Arunachal Pradesh has an anti-conversion law but it is in limbo since the rules have not been framed. Rajasthan passed a similar law a decade ago but the bill is yet to get the assent of the President of India.
Kafkaesque burden
All the state laws are similar in scope. They do not directly ban conversion but make conversion by “force, allurement, inducement or fraud” illegal. Of course, these terms are not defined, giving the state a wide berth to harass the powerless.
For instance, in Jharkhand’s new law – the Religious Freedom Bill, 2017 – the word “force” also includes the “threat of divine displeasure”. So is the Christian belief that only people who accept Jesus will be saved from damnation also then “force”?
The term “allurement” is also not defined. So, is education or healthcare “allurement”? And what is “fraud”? Jharkhand’s Act defines it as “misrepresentation”. But then, from a rationalist point of view, all religions indulge in “misrepresentation”. So then is propagating Christianity or Islam itself fraud under this law?
Savarna paternalism
Most of all, all anti-conversion laws assume that the person actually being converted has no agency – political scientist Pratap Bhanu Mehta calls these laws “illegitimately paternalistic”. Unfortunately, this sort of paternalism has a long history in Indian political thought. In 1941, Gandhi, opposed missionary activity amongst Dalits with this curious argument:
“Would you, Dr.
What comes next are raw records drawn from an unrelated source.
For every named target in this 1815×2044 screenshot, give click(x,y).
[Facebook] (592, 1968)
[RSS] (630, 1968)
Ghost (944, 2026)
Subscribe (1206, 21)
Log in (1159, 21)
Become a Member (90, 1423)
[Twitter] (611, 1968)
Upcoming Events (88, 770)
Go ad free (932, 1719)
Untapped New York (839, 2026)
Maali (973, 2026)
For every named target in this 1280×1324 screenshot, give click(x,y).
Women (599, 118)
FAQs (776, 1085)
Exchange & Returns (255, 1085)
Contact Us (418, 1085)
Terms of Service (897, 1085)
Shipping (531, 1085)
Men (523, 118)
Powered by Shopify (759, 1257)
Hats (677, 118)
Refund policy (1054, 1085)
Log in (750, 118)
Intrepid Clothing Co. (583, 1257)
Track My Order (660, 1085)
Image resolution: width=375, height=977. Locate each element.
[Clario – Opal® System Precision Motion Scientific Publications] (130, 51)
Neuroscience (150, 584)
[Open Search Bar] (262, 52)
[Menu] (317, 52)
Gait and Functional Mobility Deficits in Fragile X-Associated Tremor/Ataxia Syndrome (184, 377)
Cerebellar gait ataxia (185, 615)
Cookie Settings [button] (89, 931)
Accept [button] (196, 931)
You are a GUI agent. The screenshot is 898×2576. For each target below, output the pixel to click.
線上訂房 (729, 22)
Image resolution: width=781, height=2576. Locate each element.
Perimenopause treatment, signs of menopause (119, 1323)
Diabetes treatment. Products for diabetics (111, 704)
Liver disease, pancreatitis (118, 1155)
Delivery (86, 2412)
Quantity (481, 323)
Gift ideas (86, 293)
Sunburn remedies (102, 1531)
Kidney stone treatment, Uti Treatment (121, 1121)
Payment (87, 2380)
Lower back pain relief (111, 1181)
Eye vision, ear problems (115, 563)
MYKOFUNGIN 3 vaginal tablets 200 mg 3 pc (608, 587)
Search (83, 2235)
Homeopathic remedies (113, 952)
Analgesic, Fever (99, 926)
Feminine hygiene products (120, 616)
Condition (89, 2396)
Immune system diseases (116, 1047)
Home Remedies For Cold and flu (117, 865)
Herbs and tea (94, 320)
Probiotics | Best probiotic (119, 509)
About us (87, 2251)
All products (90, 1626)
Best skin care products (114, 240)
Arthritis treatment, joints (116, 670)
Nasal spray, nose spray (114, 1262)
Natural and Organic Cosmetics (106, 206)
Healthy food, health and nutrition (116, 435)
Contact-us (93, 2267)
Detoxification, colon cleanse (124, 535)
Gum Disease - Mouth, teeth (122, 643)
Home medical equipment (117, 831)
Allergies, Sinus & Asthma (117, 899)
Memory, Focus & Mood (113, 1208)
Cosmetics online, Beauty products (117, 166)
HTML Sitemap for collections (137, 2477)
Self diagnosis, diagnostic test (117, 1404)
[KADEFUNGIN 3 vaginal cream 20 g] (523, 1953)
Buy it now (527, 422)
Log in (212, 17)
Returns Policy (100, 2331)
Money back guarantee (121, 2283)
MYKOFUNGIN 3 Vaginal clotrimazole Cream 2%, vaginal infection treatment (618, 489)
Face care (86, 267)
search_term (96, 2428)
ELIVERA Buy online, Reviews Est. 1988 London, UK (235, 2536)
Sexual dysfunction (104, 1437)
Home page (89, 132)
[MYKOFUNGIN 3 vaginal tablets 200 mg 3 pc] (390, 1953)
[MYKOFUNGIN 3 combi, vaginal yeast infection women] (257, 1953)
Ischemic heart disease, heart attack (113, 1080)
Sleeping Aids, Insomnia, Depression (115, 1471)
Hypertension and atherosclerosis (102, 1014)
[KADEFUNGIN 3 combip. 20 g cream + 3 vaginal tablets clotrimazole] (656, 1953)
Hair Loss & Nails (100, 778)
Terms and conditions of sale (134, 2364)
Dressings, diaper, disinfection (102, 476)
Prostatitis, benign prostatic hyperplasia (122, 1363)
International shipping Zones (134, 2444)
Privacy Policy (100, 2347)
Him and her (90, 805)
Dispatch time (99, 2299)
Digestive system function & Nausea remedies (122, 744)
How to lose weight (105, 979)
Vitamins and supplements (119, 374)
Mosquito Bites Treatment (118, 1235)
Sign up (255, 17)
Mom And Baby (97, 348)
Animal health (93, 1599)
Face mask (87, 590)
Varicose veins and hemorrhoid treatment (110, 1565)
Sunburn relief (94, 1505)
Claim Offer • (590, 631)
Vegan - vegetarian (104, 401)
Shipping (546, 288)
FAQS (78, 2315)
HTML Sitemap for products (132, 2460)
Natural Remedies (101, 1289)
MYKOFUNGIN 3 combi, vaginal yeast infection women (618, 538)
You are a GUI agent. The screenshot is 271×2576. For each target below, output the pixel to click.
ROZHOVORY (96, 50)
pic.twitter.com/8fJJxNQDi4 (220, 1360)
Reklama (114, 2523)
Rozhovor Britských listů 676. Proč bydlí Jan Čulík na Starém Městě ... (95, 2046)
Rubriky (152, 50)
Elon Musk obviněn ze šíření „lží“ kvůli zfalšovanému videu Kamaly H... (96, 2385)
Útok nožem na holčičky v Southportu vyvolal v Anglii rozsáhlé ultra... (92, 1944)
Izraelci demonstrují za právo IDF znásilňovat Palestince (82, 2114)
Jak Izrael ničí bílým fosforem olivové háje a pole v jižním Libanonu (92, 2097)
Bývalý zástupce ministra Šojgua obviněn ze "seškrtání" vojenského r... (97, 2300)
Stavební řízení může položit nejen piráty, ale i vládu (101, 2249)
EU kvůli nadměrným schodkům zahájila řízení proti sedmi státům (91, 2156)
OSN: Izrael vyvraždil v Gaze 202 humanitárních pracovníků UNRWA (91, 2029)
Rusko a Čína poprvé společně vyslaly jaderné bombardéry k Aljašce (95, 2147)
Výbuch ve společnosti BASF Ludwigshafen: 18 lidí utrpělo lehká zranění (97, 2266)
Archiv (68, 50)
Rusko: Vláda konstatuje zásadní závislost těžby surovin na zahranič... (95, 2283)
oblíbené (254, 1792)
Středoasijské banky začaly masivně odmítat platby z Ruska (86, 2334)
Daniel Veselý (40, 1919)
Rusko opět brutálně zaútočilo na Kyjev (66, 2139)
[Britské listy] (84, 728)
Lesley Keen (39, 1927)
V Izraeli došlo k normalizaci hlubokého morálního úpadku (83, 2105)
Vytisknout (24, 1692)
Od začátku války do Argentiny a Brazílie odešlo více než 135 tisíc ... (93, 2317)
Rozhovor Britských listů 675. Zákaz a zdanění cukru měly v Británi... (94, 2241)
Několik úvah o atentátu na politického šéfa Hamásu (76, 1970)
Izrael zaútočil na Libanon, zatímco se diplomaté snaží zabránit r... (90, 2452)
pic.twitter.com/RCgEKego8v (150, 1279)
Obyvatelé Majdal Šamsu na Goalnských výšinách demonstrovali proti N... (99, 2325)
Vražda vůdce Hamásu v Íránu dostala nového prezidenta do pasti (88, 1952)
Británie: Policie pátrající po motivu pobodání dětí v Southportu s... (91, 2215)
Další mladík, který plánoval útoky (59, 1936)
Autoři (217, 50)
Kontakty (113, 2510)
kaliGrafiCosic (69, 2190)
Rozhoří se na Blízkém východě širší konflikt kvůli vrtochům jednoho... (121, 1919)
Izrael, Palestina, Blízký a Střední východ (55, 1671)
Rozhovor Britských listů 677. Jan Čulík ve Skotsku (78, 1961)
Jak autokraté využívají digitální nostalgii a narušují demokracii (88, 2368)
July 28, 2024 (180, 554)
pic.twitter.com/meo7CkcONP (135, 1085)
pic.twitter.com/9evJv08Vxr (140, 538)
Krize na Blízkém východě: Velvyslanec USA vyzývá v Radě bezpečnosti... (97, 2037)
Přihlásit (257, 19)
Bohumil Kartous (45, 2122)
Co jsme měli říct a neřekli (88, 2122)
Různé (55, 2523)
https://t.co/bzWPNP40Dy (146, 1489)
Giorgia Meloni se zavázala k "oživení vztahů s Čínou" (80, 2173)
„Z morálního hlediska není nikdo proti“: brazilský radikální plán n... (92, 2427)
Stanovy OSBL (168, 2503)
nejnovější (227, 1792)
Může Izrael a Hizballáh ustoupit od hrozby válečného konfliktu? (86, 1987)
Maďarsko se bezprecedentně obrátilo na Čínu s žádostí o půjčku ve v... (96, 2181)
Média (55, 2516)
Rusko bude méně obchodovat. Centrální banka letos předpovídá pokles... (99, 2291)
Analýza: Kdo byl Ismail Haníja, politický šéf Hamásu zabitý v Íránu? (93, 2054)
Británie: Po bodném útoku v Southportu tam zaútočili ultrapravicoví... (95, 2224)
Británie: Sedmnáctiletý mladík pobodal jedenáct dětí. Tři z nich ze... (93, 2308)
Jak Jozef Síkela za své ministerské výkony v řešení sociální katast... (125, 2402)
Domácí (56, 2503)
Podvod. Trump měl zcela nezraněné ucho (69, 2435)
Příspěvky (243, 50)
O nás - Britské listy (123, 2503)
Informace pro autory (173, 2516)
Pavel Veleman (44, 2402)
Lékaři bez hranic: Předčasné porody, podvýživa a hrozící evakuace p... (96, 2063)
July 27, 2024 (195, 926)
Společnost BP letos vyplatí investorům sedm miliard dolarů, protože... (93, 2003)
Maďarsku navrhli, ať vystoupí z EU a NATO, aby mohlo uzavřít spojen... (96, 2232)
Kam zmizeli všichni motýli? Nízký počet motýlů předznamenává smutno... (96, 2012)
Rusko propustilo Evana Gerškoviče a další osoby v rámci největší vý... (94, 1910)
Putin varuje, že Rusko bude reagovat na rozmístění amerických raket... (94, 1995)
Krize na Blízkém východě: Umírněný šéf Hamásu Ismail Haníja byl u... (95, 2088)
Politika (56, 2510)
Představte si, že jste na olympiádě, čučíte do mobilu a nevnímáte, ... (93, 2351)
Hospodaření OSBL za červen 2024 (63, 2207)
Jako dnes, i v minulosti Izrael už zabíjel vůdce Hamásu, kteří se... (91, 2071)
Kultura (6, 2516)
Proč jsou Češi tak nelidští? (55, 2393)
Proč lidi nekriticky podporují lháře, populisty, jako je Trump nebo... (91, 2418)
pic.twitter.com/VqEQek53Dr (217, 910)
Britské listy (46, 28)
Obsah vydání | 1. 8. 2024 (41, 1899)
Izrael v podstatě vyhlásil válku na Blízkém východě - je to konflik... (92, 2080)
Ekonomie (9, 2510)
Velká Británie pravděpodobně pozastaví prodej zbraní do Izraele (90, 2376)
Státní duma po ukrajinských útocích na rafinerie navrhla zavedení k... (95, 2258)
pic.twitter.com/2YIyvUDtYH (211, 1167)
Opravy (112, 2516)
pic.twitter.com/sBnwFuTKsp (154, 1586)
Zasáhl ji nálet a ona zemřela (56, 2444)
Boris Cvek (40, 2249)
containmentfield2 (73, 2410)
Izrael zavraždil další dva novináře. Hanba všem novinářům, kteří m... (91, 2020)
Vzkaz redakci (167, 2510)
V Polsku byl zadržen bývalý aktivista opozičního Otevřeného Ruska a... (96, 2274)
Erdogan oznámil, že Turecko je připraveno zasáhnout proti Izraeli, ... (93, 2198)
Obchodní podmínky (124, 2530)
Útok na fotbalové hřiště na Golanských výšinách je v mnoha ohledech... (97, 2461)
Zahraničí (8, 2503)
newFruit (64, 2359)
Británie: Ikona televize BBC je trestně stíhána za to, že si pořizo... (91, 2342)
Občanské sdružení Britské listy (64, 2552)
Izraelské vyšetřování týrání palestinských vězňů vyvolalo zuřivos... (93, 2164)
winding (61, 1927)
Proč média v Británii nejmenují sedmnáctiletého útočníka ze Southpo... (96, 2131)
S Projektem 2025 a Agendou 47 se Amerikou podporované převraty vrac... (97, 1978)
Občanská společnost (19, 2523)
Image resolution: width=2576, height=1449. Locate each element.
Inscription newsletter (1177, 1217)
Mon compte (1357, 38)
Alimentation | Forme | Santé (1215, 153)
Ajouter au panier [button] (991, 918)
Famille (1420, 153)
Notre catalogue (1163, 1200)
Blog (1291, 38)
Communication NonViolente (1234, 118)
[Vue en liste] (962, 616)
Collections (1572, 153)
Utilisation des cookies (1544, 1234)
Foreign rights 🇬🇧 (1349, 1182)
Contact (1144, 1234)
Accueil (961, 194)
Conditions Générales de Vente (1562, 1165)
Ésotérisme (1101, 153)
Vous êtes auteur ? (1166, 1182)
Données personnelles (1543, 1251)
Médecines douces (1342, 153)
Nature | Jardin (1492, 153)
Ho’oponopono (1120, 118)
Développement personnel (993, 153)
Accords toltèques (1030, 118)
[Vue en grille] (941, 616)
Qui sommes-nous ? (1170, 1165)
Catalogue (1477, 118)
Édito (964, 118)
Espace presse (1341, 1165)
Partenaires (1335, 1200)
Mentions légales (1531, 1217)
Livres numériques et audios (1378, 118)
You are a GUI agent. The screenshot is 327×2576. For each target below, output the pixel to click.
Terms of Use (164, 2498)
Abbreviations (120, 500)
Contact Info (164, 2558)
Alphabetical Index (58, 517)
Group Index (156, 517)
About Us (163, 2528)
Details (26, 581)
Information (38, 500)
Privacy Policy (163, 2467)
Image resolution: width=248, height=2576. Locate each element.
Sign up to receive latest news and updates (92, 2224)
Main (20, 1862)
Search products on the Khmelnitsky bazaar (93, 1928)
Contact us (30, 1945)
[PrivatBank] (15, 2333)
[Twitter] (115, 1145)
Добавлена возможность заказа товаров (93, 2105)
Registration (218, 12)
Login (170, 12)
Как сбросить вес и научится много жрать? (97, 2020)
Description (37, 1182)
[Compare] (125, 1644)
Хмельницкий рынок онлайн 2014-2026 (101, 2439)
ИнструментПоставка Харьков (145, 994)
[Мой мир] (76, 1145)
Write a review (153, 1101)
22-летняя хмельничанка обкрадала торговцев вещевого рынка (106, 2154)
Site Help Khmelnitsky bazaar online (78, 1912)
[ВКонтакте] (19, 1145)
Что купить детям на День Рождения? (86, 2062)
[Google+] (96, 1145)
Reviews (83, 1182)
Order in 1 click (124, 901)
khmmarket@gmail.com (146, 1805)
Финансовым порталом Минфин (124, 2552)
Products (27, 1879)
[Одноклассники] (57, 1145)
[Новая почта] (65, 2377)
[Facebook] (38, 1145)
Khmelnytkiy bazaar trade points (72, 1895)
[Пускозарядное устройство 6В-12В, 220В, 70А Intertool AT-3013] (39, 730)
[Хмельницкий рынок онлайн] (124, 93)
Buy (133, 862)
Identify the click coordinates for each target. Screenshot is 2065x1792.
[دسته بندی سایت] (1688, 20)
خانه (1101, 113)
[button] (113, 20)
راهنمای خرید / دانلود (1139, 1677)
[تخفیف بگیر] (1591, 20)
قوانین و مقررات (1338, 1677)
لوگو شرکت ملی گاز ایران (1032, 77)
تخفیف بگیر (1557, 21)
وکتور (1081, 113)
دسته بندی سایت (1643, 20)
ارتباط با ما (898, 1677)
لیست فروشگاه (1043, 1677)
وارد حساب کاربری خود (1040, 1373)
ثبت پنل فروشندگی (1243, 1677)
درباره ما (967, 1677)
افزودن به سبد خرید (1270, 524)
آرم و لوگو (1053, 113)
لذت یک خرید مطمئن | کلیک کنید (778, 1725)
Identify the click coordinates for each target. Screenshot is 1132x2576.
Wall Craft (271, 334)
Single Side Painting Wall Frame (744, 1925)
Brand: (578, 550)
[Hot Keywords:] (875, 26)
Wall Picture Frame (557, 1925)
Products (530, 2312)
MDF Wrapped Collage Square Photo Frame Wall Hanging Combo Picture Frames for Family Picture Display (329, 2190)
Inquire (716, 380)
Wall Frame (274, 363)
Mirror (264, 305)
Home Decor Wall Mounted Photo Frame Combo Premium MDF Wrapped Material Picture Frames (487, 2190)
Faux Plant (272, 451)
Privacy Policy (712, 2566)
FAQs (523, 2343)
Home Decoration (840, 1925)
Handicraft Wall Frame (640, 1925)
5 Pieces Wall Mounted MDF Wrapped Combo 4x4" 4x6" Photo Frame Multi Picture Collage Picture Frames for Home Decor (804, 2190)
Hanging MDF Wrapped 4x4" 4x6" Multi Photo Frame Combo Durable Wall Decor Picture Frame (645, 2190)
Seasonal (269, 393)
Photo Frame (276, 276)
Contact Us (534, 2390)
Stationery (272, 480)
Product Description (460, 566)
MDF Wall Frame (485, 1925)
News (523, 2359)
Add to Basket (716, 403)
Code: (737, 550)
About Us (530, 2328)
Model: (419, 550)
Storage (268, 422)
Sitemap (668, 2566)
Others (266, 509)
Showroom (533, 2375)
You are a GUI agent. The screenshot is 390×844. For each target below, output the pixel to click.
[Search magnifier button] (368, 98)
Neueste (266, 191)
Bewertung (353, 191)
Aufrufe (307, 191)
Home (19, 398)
Mott [a Christian evangelist], preach the Gospel to a cow? Well, some of the untouchables are worse than cows in understanding. I mean they can no more distinguish between the relative merits of Islam and Hinduism and Christianity than a cow.”
This crushing paternalism was picked up by India’s judiciary. In 1973, the Odisha High Court backed the state’s anti-conversion law by using logic very similar to Gandhi’s. The law was needed to protect people from the “down trodden sections of society” since they possessed an “undeveloped mind”. In 1977, the Supreme Court would itself uphold anti-conversion laws and declare that conversion, by itself, was not a right, and could be regulated by the state. The same paternalism, which drove Gandhi and the Odisha High Court, reared its head here too.
“The court seems to assume throughout that people are somehow not capable of managing ‘religious’ ideas they receive, particularly if they are from lower castes,” argued Mehta, commenting on the Supreme Court’s 1977 judgement.
Draconian state
Opposition to conversion has helped India’s upper caste elites consolidate power. In Jharkhand, it serves to divide Adivasi society. In other states, Dalits are targets. BR Ambedkar, for example, was clear that conversion is a means of ensuring rights for Dalits. He himself converted to Buddhism in 1956 in a mass ceremony in Nagpur. Since then, many Dalits have used conversion as a means to protest caste atrocities. In 1981, for example, 1,000 Dalits in a Tamil Nadu village converted to protest oppression from the powerful Marava caste. In 2002, Jhajjar, Haryana, saw hundreds of Dalits convert to Buddhism, Islam and Christianity as a protest against a mob lynching five Dalits on the suspicion of slaughtering a cow.
By making the private domain of religious belief and thought open to regulation by the state, states like Jharkhand have set a draconian precedent. The BJP’s attempts to make laws on apostasy will be a body blow to Indian secularism and Dalit-Adivasi rights, pushing India into a dark age.